--- BEGIN ---

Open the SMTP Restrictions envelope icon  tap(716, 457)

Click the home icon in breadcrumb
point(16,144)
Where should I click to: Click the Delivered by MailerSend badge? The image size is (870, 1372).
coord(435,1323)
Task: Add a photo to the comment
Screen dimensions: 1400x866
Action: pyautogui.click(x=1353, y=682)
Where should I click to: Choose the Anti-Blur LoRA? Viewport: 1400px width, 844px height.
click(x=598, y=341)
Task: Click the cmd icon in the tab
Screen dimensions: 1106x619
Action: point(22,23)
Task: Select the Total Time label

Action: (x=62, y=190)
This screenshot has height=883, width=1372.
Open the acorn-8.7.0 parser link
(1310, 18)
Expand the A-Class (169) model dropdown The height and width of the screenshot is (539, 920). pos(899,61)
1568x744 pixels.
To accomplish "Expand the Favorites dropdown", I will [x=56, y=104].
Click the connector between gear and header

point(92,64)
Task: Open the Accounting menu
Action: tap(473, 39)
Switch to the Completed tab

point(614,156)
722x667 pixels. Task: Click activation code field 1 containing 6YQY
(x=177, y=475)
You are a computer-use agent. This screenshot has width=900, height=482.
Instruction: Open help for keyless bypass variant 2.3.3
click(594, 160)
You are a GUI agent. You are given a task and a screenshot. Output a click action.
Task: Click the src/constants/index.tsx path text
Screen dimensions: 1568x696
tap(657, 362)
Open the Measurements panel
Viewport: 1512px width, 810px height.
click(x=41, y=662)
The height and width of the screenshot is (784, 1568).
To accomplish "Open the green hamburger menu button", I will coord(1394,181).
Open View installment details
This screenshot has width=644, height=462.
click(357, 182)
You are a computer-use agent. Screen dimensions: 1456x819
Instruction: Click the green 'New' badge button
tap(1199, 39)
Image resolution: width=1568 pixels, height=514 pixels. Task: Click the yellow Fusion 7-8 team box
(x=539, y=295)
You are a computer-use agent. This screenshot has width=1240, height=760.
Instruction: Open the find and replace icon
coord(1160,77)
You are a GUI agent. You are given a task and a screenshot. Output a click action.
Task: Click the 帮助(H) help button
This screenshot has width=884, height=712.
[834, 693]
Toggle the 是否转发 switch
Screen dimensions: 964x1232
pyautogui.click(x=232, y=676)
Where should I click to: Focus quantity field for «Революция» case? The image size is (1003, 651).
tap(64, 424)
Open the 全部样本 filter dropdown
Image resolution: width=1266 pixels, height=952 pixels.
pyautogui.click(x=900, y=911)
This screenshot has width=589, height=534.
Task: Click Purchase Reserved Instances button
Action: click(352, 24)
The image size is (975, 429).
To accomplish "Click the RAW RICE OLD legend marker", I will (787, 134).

--- END ---

• [STATED PROBLEM]
Rewrite all of the records above, replacing "dropdown" with "drop-down list" and leaving everything else unchanged.

• [WORKED ANSWER]
Open the SMTP Restrictions envelope icon  tap(716, 457)

Click the home icon in breadcrumb
point(16,144)
Where should I click to: Click the Delivered by MailerSend badge? The image size is (870, 1372).
coord(435,1323)
Task: Add a photo to the comment
Screen dimensions: 1400x866
Action: pyautogui.click(x=1353, y=682)
Where should I click to: Choose the Anti-Blur LoRA? Viewport: 1400px width, 844px height.
click(x=598, y=341)
Task: Click the cmd icon in the tab
Screen dimensions: 1106x619
Action: point(22,23)
Task: Select the Total Time label

Action: (x=62, y=190)
This screenshot has height=883, width=1372.
Open the acorn-8.7.0 parser link
(1310, 18)
Expand the A-Class (169) model drop-down list The height and width of the screenshot is (539, 920). pos(899,61)
1568x744 pixels.
To accomplish "Expand the Favorites drop-down list", I will [x=56, y=104].
Click the connector between gear and header

point(92,64)
Task: Open the Accounting menu
Action: tap(473, 39)
Switch to the Completed tab

point(614,156)
722x667 pixels. Task: Click activation code field 1 containing 6YQY
(x=177, y=475)
You are a computer-use agent. This screenshot has width=900, height=482.
Instruction: Open help for keyless bypass variant 2.3.3
click(594, 160)
You are a GUI agent. You are given a task and a screenshot. Output a click action.
Task: Click the src/constants/index.tsx path text
Screen dimensions: 1568x696
tap(657, 362)
Open the Measurements panel
Viewport: 1512px width, 810px height.
click(x=41, y=662)
The height and width of the screenshot is (784, 1568).
To accomplish "Open the green hamburger menu button", I will coord(1394,181).
Open View installment details
This screenshot has width=644, height=462.
click(357, 182)
You are a computer-use agent. Screen dimensions: 1456x819
Instruction: Click the green 'New' badge button
tap(1199, 39)
Image resolution: width=1568 pixels, height=514 pixels. Task: Click the yellow Fusion 7-8 team box
(x=539, y=295)
You are a computer-use agent. This screenshot has width=1240, height=760.
Instruction: Open the find and replace icon
coord(1160,77)
You are a GUI agent. You are given a task and a screenshot. Output a click action.
Task: Click the 帮助(H) help button
This screenshot has width=884, height=712.
[834, 693]
Toggle the 是否转发 switch
Screen dimensions: 964x1232
pyautogui.click(x=232, y=676)
Where should I click to: Focus quantity field for «Революция» case? The image size is (1003, 651).
tap(64, 424)
Open the 全部样本 filter drop-down list
Image resolution: width=1266 pixels, height=952 pixels.
pyautogui.click(x=900, y=911)
This screenshot has width=589, height=534.
Task: Click Purchase Reserved Instances button
Action: click(352, 24)
The image size is (975, 429).
To accomplish "Click the RAW RICE OLD legend marker", I will (787, 134).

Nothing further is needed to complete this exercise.